Amazon Is Banning People For Making Too Many Returns (businessinsider.com)
Amazon -- which for years has maintained the standard for free returns online -- might now ban users for making too many returns. From a report:The Wall Street Journal on Tuesday documented complaints that the e-commerce giant had barred customers who had returned items. Amazon apparently failed to alert the customers that they had returned too many items before the bans. The Journal spoke with two people and cited dozens more online who said they had been barred from Amazon, as well as others who received emails from the company after returning some items. The two people who spoke with The Journal seem to be part of a wave of hundreds of people who were barred from Amazon in late March and early April, as previously reported by Business Insider.
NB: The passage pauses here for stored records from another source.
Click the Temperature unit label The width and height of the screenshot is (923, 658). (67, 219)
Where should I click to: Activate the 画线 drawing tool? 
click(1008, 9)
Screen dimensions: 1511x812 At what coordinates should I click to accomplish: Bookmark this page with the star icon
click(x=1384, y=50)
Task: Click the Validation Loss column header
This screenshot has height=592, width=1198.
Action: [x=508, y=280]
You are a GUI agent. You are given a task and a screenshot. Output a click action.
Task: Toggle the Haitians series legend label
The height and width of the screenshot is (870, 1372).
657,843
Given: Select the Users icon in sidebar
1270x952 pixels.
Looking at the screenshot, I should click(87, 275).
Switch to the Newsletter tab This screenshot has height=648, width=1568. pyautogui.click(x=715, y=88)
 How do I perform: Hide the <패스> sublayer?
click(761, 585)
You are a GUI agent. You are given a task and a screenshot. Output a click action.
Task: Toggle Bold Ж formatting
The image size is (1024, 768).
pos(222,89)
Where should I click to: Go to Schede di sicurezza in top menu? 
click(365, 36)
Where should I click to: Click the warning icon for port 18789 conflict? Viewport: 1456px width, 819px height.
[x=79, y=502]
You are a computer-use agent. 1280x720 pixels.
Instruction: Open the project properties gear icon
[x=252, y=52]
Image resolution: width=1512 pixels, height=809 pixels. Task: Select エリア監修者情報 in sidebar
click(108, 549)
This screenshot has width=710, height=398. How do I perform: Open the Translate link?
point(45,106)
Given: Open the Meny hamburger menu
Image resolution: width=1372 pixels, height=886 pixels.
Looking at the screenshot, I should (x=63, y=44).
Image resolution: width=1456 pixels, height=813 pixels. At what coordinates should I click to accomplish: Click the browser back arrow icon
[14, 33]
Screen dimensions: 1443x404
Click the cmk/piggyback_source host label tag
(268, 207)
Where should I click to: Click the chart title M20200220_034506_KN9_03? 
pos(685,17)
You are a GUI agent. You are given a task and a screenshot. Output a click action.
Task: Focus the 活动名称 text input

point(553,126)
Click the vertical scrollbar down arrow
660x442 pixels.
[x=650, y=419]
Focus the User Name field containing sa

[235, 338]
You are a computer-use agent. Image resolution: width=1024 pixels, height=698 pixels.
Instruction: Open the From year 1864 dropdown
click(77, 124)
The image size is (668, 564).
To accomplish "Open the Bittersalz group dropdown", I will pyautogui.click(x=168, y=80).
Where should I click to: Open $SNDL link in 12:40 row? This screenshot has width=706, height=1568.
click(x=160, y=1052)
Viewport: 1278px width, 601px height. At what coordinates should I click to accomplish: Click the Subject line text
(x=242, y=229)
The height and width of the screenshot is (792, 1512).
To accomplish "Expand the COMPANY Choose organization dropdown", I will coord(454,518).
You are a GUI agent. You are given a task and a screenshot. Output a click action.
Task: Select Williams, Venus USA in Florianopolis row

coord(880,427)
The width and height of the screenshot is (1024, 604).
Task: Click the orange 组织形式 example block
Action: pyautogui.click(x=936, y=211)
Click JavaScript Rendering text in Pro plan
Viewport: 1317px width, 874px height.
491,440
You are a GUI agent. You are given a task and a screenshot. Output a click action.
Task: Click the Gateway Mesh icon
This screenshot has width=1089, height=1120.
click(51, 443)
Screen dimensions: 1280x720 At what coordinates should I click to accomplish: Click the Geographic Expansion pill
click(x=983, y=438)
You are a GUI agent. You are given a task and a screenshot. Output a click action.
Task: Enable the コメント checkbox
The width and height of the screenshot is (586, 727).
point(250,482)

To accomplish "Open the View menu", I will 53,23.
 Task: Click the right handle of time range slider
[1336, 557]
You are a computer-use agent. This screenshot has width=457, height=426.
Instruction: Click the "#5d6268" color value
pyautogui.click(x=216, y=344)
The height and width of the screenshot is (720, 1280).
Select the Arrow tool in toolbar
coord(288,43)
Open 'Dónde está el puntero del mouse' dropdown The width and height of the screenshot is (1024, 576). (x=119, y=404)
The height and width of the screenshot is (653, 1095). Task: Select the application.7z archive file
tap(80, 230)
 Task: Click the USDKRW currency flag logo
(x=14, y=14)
I've read of some people buying and returning the same item every month so they never had to actually pay for it since Amazon kept giving them a full refund.
my karma will be here long after I'm gone
Amazon is acting rationally.
From better articles about this, it appears a large number of the bans were actually people who used returns as part of a fake review scheme. They'd 'buy' something, review it as a 'verified purchase', then return it at the last possible minute to get discounts, freebies or pay outs.
They're banning "hundreds" of people out of the hundreds of millions of customers they have. These are people who are abusing the system, and they deserve the bans (well, maybe some of them don't, but I strongly suspect they all do). People like that are the reason why companies have to institute less lenient return policies, and by banning them Amazon can prevent abuse of their policies while still allowing people who may have legitimate reason for returning items to do so. In other words, Amazon can offer those free returns precisely because they ban people who abuse them, not because they ban people who use them.
"None can love freedom heartily, but good men; the rest love not freedom, but license." --John Milton
There are people on YouTube who have channels devoted to unboxing Amazon items that they clearly have no intention of ever keeping.
Many of the reviews are truly low on content because you can tell the person has unboxed his/her 50th item that day, and they don't have the energy or knowledge to say anything of value.
Amazon isn't in the business of allowing these people to profit from free returns.